Tally up the lines in the following entries where the string "leicestershire" appears, and answer with the number alone.

-------- SOURCE MATERIAL

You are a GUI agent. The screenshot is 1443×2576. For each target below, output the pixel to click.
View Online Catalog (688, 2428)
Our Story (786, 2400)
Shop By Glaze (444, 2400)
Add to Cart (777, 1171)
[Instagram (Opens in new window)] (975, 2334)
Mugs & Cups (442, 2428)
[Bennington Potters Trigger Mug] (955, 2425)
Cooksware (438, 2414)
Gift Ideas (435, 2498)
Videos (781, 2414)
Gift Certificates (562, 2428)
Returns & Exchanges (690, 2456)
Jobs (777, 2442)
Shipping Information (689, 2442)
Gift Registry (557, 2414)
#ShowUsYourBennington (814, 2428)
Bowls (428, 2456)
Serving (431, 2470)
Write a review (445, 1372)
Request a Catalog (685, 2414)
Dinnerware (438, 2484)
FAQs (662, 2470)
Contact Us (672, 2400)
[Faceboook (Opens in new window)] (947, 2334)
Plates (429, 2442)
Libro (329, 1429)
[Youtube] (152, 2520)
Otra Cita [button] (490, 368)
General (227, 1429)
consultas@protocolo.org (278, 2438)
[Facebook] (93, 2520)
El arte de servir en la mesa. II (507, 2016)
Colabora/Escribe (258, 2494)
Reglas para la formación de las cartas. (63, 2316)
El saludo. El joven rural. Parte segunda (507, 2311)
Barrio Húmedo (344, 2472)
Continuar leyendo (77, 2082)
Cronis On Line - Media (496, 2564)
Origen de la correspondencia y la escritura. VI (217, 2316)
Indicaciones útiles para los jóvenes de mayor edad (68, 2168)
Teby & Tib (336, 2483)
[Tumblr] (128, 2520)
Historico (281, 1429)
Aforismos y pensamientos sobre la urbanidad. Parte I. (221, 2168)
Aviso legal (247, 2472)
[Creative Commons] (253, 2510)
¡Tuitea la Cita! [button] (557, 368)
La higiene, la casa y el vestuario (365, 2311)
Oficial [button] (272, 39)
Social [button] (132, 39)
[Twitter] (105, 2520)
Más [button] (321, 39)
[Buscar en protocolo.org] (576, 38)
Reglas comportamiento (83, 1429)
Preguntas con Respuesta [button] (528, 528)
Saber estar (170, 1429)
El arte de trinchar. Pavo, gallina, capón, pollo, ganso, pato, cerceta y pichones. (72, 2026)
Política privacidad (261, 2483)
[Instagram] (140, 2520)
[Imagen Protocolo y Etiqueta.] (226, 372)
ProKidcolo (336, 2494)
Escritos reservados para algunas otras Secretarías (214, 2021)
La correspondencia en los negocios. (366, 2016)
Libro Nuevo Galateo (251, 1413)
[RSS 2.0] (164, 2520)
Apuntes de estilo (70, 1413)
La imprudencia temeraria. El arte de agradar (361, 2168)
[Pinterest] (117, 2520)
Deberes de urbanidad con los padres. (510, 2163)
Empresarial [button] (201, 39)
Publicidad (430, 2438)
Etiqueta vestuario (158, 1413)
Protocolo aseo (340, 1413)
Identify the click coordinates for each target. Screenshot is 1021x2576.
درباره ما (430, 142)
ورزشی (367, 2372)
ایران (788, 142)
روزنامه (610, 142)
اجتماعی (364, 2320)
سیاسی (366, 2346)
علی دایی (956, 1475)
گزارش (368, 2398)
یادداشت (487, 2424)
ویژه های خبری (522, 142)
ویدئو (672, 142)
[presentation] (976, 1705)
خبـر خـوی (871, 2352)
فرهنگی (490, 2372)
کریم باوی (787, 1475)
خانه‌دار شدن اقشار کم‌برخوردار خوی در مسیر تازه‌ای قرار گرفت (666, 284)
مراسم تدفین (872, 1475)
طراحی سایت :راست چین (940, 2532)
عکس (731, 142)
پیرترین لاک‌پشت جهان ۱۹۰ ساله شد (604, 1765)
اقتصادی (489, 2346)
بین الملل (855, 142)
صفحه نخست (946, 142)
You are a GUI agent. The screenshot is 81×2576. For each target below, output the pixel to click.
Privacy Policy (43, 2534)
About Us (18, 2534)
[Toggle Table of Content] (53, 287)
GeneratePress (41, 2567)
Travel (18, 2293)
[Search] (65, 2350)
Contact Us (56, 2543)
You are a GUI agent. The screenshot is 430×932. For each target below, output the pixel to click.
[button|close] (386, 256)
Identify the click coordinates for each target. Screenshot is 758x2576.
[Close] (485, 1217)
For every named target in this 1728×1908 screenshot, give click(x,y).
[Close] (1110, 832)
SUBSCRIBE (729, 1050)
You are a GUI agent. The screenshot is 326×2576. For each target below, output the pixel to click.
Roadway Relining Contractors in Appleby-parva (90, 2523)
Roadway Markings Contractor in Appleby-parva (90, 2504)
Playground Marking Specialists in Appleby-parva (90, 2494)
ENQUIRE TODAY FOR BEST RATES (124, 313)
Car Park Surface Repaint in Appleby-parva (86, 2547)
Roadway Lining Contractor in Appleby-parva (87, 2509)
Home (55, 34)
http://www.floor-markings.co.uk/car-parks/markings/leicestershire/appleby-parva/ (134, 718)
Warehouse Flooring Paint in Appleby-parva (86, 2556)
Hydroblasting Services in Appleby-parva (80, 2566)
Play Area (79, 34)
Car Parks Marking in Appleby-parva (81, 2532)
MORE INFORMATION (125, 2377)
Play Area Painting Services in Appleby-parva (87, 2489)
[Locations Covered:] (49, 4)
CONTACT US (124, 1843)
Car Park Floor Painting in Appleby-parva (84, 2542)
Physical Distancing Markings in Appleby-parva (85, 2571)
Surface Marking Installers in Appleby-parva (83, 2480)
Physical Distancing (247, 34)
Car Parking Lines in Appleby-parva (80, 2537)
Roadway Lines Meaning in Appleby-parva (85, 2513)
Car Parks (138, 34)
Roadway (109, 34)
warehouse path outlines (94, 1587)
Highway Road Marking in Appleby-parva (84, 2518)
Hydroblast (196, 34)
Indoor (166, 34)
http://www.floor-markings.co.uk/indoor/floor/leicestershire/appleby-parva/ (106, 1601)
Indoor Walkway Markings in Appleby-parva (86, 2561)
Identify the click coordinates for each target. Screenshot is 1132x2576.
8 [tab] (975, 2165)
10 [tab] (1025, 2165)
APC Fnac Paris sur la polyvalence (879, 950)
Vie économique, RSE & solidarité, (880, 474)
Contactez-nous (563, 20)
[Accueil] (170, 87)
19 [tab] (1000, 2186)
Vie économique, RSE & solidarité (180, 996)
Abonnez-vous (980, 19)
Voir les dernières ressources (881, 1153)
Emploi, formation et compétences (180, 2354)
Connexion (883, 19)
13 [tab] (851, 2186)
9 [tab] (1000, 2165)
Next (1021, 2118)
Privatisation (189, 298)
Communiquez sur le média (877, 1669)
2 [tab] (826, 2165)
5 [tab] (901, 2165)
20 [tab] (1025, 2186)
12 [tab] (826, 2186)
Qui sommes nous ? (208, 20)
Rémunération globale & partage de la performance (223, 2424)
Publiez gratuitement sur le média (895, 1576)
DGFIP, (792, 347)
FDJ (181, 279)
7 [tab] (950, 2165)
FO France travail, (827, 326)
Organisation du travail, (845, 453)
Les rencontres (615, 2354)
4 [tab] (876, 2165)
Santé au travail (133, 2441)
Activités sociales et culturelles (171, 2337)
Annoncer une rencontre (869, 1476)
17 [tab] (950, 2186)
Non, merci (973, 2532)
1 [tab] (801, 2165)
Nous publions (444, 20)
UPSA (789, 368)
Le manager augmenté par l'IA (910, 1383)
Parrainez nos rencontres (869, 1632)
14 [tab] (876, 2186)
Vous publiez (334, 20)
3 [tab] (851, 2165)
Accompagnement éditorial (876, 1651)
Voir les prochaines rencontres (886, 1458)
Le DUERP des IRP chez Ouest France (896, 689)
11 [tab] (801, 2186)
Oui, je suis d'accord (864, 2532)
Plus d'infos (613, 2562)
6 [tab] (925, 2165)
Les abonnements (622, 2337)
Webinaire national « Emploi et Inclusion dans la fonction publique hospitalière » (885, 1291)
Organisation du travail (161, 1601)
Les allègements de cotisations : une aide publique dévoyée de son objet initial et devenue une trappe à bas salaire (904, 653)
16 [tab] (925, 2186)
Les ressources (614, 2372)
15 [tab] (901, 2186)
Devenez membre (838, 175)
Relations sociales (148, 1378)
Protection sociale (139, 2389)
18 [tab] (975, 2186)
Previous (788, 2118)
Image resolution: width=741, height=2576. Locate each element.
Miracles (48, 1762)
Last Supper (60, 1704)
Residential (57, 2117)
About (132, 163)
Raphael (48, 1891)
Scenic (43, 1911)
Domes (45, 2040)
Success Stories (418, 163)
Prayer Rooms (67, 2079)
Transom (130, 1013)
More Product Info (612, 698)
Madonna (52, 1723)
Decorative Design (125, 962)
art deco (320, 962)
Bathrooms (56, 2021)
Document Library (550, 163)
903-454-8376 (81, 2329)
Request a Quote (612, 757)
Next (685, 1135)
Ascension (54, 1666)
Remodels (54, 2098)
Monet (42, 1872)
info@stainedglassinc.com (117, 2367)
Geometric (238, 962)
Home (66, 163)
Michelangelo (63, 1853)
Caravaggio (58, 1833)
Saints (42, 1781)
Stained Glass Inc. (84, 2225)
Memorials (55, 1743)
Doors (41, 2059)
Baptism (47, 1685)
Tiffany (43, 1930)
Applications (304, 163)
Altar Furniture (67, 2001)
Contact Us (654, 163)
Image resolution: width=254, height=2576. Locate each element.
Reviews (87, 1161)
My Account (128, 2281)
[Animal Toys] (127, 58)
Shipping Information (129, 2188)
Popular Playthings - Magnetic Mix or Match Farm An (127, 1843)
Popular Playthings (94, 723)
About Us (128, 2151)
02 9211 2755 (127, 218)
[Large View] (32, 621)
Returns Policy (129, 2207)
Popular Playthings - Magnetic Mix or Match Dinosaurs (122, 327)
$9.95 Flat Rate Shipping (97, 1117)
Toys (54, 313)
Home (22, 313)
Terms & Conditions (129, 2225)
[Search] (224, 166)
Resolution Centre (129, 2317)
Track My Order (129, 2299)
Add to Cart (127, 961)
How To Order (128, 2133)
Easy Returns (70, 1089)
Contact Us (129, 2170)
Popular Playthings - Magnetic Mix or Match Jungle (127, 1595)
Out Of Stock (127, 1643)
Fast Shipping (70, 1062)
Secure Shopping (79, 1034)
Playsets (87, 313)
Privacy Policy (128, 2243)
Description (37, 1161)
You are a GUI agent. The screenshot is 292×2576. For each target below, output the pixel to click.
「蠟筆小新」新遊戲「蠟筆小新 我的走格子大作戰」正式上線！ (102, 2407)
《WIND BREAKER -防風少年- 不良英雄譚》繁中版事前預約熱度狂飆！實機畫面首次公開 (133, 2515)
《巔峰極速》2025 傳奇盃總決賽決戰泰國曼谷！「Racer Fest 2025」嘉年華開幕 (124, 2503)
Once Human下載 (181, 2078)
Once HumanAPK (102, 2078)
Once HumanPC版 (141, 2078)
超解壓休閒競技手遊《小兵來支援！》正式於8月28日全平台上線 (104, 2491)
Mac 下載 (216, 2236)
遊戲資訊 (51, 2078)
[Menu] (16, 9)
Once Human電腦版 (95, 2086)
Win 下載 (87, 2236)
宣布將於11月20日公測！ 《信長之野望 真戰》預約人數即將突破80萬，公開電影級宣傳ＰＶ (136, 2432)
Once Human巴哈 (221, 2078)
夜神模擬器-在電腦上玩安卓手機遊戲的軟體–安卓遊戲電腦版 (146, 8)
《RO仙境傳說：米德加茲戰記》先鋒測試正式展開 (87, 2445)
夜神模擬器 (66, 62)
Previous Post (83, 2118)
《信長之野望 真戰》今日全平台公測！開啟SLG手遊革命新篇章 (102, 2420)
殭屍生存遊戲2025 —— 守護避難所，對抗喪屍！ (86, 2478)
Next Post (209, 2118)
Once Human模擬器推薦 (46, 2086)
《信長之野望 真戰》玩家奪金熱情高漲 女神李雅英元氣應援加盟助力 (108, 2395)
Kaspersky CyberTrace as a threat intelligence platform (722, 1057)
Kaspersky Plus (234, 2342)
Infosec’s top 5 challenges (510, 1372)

----------------

## OUTPUT FOR THIS EXERCISE:
2